Daniele Manni insegna informatica e educazione all’imprenditorialità presso il "Galilei-Costa-Scarambone" di Lecce e da oltre 20 anni ispira, incentiva e accompagna tutti i suoi studenti nell’ideazione e creazione di micro attività imprenditoriali (startup), sia economiche che sociali. Questa sua particolare tecnica didattica denominata "Learning (entrepreneurship) by doing (startups)", insieme alla sua modalità studente-centrica di interagire in classe, lo ha reso uno dei docenti più premiati d’Italia. Oltre ad innumerevoli premi e riconoscimenti nazionali, a livello internazionale nel 2015 è stato inserito tra i Top 50 della primissima edizione del Global Teacher Prize 2015, nel 2018 e nel 2020 ha conquistato il podio agli "Innovation and Entrepreneurship Teaching Excellence Awards", nel 2020 ha vinto in India il "Global Teacher Award", nel 2023 ha vinto a Dubai il "GESS Education Award". Nel febbraio 2024, la prestigiosa rivista americana "CIO Look" lo ha inserito tra i "10 Most Visionary Leaders Transforming Education", mentre nel 2025 la rivista internazionale "Ceo Time" gli ha dedicato la copertina con il titolo "The Most Successful Leader in Education".

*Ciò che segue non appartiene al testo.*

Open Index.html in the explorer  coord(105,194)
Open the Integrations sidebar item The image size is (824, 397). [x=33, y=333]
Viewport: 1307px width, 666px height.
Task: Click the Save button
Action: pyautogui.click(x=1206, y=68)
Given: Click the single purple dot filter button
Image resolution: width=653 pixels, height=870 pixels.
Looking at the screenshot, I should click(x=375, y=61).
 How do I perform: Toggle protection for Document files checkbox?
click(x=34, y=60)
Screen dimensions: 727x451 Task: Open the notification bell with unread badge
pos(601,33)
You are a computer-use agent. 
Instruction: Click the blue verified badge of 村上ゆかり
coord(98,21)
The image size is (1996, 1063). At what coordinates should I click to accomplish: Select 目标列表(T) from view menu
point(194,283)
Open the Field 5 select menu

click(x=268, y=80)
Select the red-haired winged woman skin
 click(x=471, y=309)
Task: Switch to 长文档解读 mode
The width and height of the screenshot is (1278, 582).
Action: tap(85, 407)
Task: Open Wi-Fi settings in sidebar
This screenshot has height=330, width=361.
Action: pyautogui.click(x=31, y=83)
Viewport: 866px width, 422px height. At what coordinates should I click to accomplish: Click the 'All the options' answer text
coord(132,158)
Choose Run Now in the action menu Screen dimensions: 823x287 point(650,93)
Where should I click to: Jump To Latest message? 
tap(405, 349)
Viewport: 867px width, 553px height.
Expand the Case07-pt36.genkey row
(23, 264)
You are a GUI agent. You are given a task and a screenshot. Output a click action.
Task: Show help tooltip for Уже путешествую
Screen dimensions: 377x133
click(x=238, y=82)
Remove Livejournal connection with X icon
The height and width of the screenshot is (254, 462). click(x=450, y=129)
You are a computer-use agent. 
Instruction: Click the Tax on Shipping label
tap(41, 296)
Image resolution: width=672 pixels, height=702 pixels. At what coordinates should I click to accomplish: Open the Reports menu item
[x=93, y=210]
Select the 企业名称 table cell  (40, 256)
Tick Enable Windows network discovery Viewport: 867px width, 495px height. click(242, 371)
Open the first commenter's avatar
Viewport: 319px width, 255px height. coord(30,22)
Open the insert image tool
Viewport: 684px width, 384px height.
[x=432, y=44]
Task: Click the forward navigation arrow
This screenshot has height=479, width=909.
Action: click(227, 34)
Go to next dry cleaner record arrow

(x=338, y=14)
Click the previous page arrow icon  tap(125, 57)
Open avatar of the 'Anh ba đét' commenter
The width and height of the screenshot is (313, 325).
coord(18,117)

La curiosità: sia Francesco Pio Manca che Mirko Cazzato sono stati studenti di Daniele Manni presso il "Galilei-Costa-Scarambone" ed è proprio lì che hanno trovato l’ispirazione e l’incentivo a modellare il proprio futuro nella creazione di impatto sociale.
Relativamente alle regioni di appartenenza, questa la distribuzione dei 14 finalisti italiani (11 docenti e 3 studenti) nei vari anni del Global Teacher Prize e del Global Student Prize:
- Puglia - due docenti, Alfonso Filippone (2026) e Daniele Manni (2015), e due studenti, Francesco Pio Manca (2025) e Mirko Cazzato (2021);
- Lombardia - due docenti, Lorella Carimali (2018) e Armando Persico (2017), e una studentessa, Maty Gning (2023);
- Lazio - due docenti, Leonardo Durante (2021) e Barbara Riccardi (2016);
- Veneto - una docente, Daniela Boscolo (2015);
- Campania - un docente, Carlo Mazzone (2020);
- Calabria - un docente, Giuseppe Fiamingo (2025);
- Piemonte - un docente, Giuseppe Paschetto (2019);
- Umbria - una docente, Katja Battaglia (2023).